What can be said about Elevators that hasn’t been said a million times before?
Hopefully plenty, lest this review be incredibly short.

Elevators have been around since the mid 1800’s, and were conceived of a long while before then in sketchbooks of great minds as early as the 1400’s.

but why limit our understanding of Elevators to a mode of transportation, a simple way of traversing to point A and point B?

Airlines, Trains, and cruises are reviewed all the time after all. To neglect equal treatment to the humble Elevator is to propose that some mediums of expression of the desire to move yourself are superior, an elitist idea that any intellectual worth his salt ought to know is a travesty.

And where better to begin our exploration then the bustling city of New York? After all, where there are tall buildings, there must be stairs, and where there are stairs, there are people who want to avoid them.

Poets house, the humble home of our class meetings while in the city, has a second story and stairs avoidable thanks to a big metal elevator, one with big steel doors that look like they belong in an industrial office building rather than the little library they call home.
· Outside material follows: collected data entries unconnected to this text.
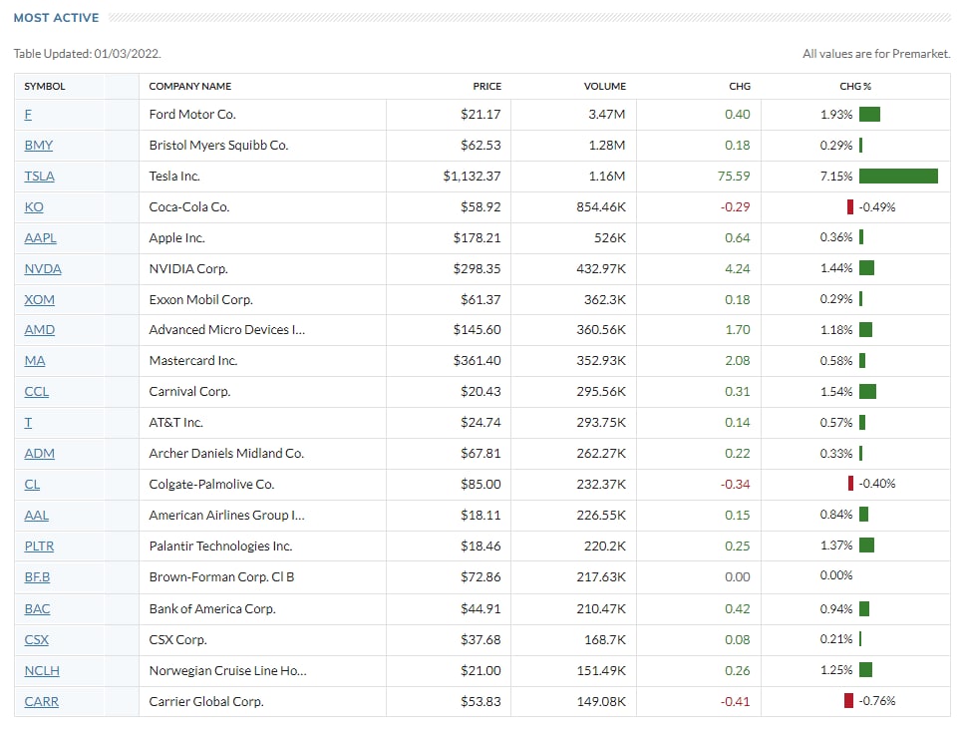Image resolution: width=964 pixels, height=729 pixels.
Task: Sort by the PRICE column header
Action: coord(486,87)
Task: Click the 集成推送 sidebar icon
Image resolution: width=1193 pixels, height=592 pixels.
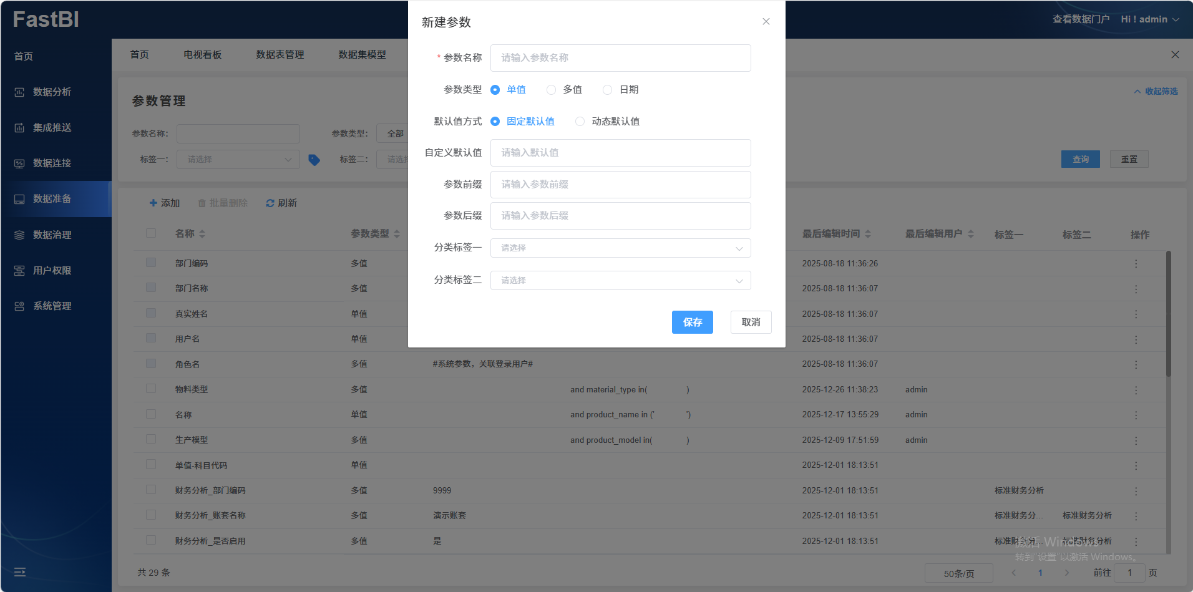Action: [x=19, y=128]
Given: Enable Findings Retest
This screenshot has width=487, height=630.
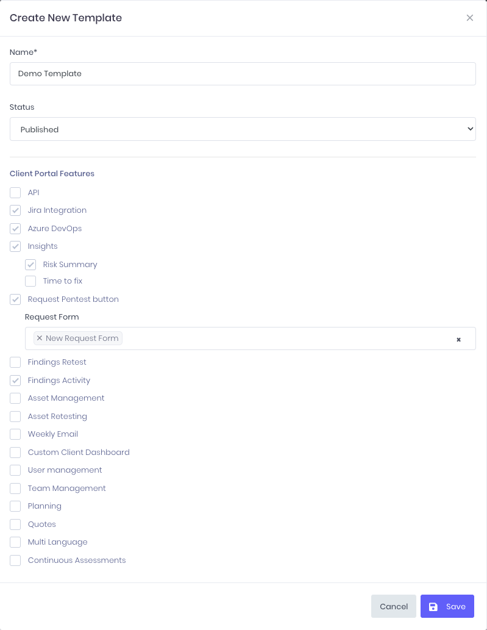Looking at the screenshot, I should 15,362.
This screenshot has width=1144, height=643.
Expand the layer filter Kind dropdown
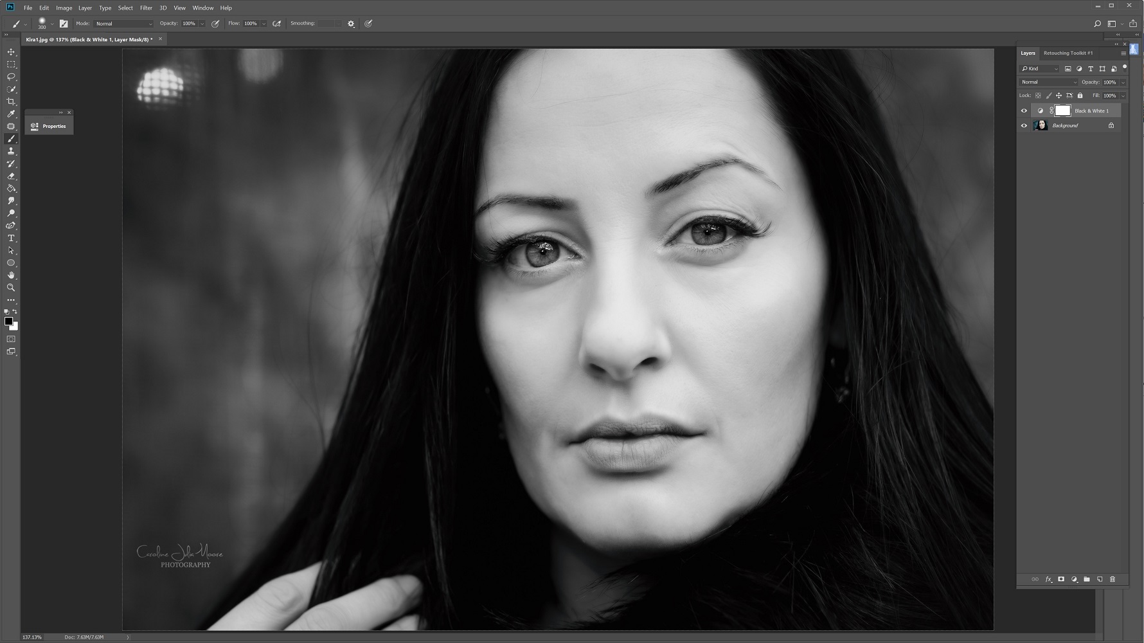1040,69
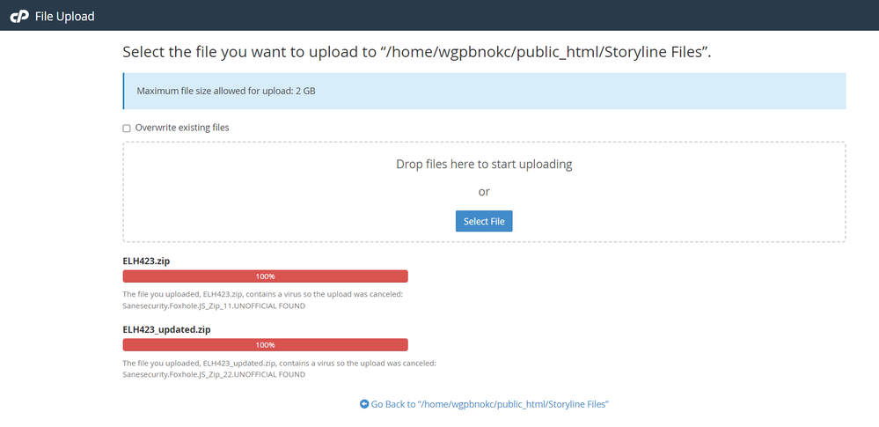Select the ELH423.zip file name

(x=147, y=261)
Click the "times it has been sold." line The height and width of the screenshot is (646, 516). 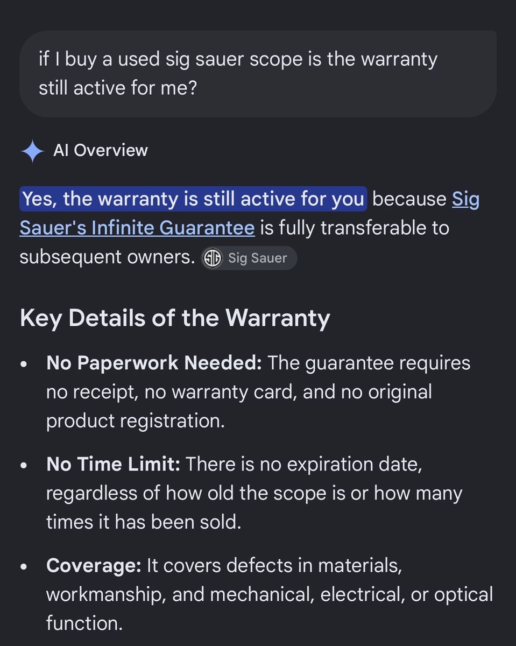144,522

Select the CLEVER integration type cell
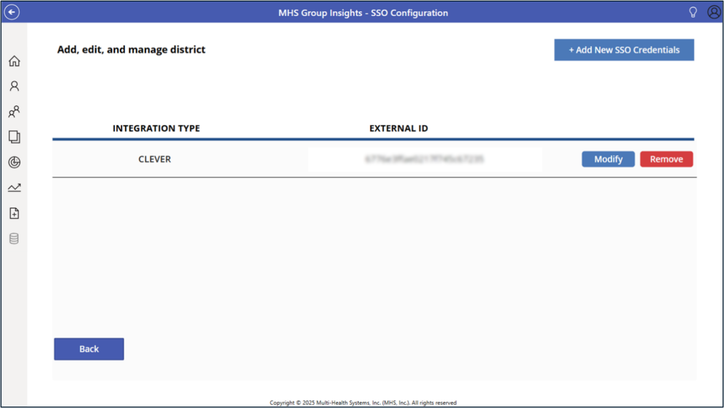[154, 159]
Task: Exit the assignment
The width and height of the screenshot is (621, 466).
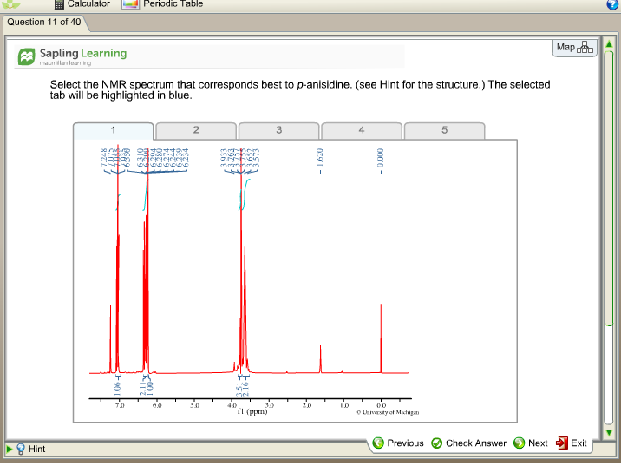Action: 572,443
The buttons are of white plastic, and shaped like little triangles that glow red when you press them.

To be fair, I can understand why a small organization like Poets House would think that they’ve got more important things to spend on than an elevator fancy enough to match the prestige of their establishment, but when you find yourself using the same elevator twice a day when you work there, you want the best.
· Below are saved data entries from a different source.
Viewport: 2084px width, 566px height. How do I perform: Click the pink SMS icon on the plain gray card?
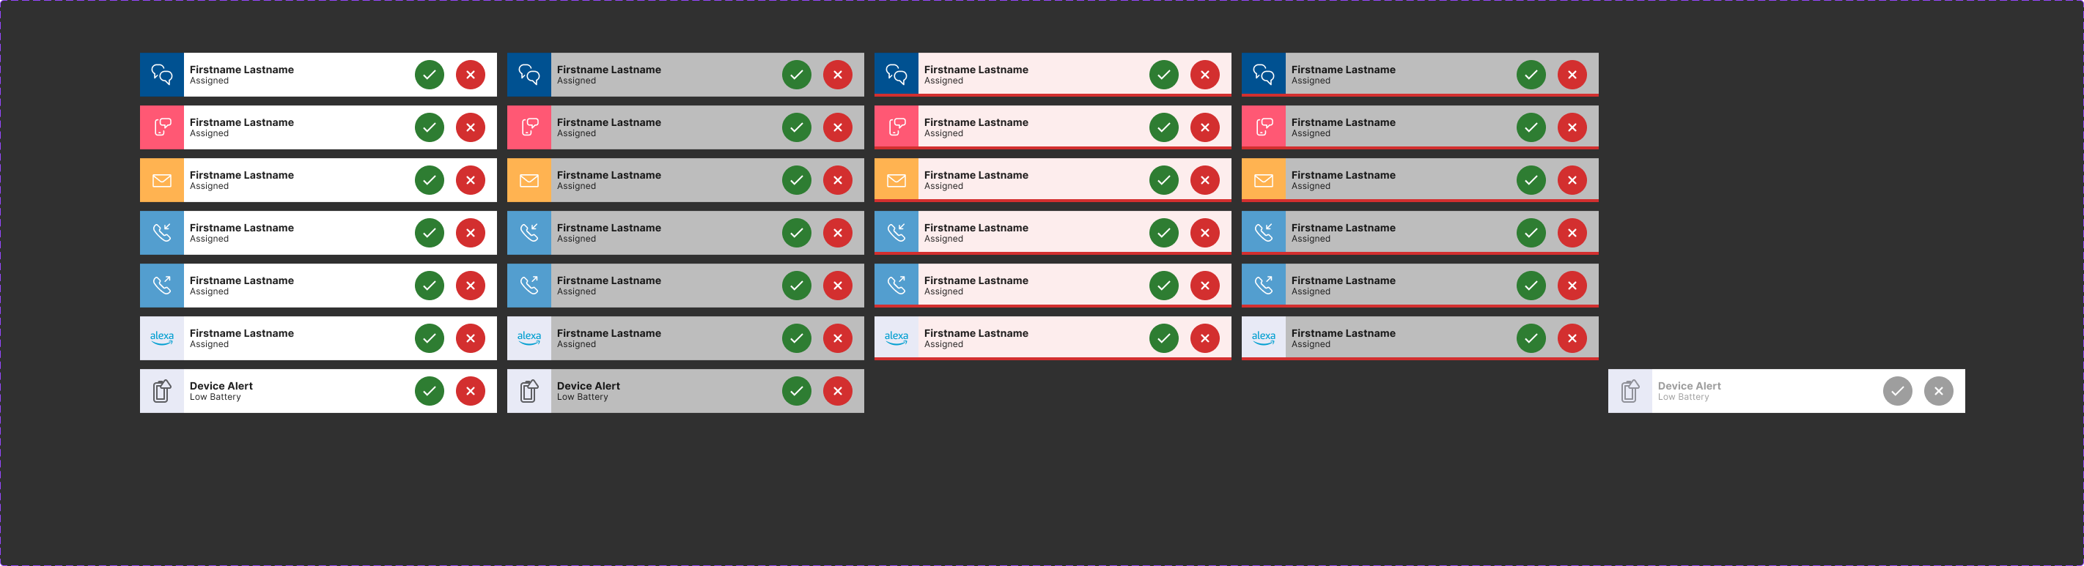[x=529, y=128]
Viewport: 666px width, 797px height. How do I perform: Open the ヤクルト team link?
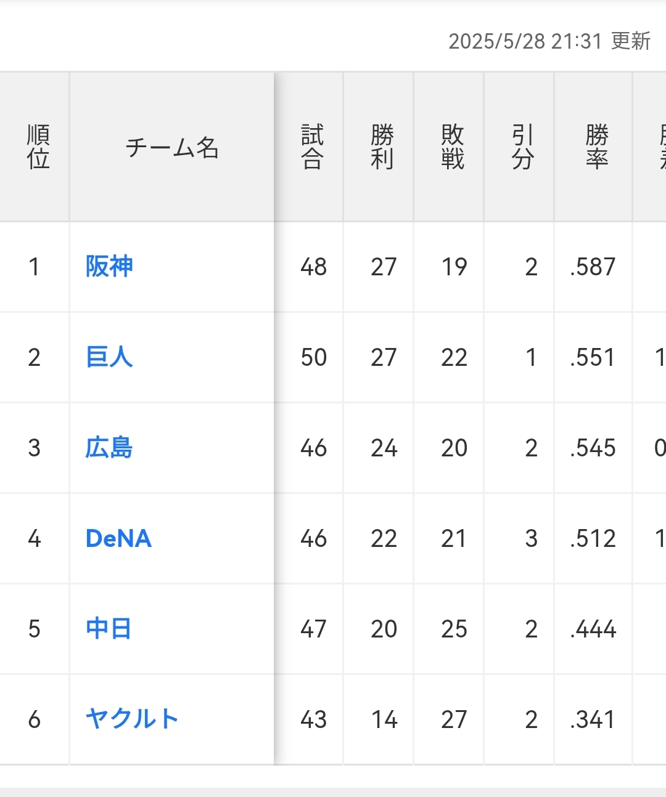click(132, 719)
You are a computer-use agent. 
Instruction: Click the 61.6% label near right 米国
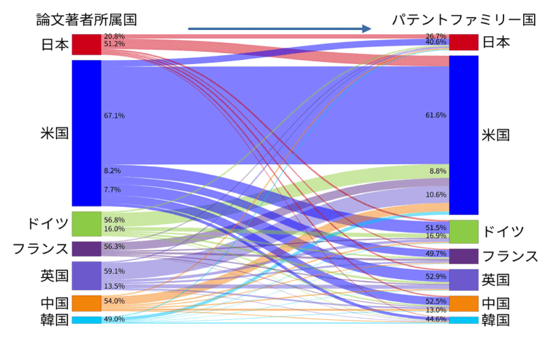pos(435,116)
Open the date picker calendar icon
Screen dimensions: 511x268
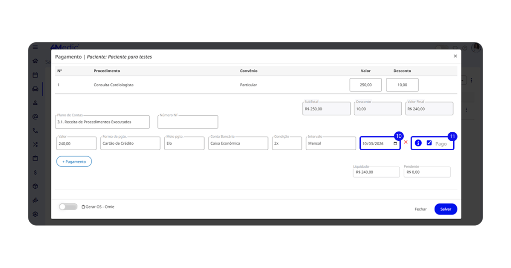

Supposing it takes 45 seconds to ride an elevator up or down a floor, and someone working full time at Poets house uses the elevator twice a day, that makes 45 minutes or so every month, or about nine hours every year.
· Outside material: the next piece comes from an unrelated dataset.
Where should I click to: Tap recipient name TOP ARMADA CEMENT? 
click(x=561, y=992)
Do you really want to spend nine hours of your valuable time looking at a grey steel door impatiently?

I should hope not.

The Elevators at the YMCA Vanderbilt, while similarly dull in their aesthetics, have the courtesy of putting little notices and documents inside the walls of the elevator. If you were bored enough, reading all the writing on one of them would probably be enough to keep you busy while you go up 6 or 7 floors, but hardly entertained.

Why is it that these elevators are so classless and dull? It’s like they came out of a factory or something. (Which, Might I remind you, they most likely did.)

The walls of an elevator, (Assuming the elevator is a standard 6x7x8 volume box) have a surface area of 208 square feet. That estimate isn’t including ceilings or floors. Must all that space be one color? Can’t we shake it up a bit? Paint them orange or something? Can’t we finally build that big glass rocket powered one from Charlie and the Chocolate Factory? Anything?

Thankfully, there is solace for the sore-eyed elevator goers at the Roger Smith Hotel over on Lexington Avenue by Grand Central.

The moment the soles of your shoes touch the carpet inside the car, you know you’re in a machine meant to serve the best. Green marble stone walls reflect the light from behind the brass fixture and brass buttons are shined and cleaned frequently, after holding the fingerprints of the many celebrated aristocrats of the city.

Poets house deserves such an elevator as Ol’ Reliable at the Roger Smith.

But the most memorable and hardworking elevator I’ve seen in the city is right there at 80, 8th Ave in lower Manhattan.

An elevator that’s well decorated and pretty is nothing more than a pretty picture after all. An elevator must be fast, smooth in its motions, and carry out its orders with a certain air of dignity that a well oiled machine scarcely can attain.

And when things go awry, it must know how to manage itself safely in the wake of human error.

So when the elevator cable snapped, did this elevator pause for an instant when it suspected something was up? Did it collapse and crush itself and its inhabitants like an empty soda can upon grisly impact?

No, It did not. It sensed trouble and expanded its emergency breakers and stood still and stationary as a stone in a canyon and awaited the jaws of life to pry it open like a can of sardines.
Being trapped in the Elevator was an experience few would wish to relive, but it’s a vital one if you want to see the Elevator for the marvel of modern engineering that it is. We were stuck for a while, and while we were cramped, you can’t blame it. It only expected to see five of us. Its walls, for those of us calm enough to observe them, were pretty to look at, and it even had a little screen above the buttons to tell us the weather outside and how it would fluctuate so we knew whether we’d need an umbrella if we made it out within four days. And if you’re too panicked to take note of all the little intricacies of it’s design, it doubles as a soothing meditation center with a few Oms.

It was a bold and a brave elevator, and it must have hurt to have it’s doors pried open by firemen. Any elevator worth his salt would look upon him and admire his tenacity in keeping us safe.

New York is a city that never sleeps, and where there are people on the go, there will be elevators. New York’s selection of Elevators represents all locations on the spectrum of class and efficiency. I look forward to the elevators I might witness in my further travels, but they’ll pale in comparison to the machines in New York.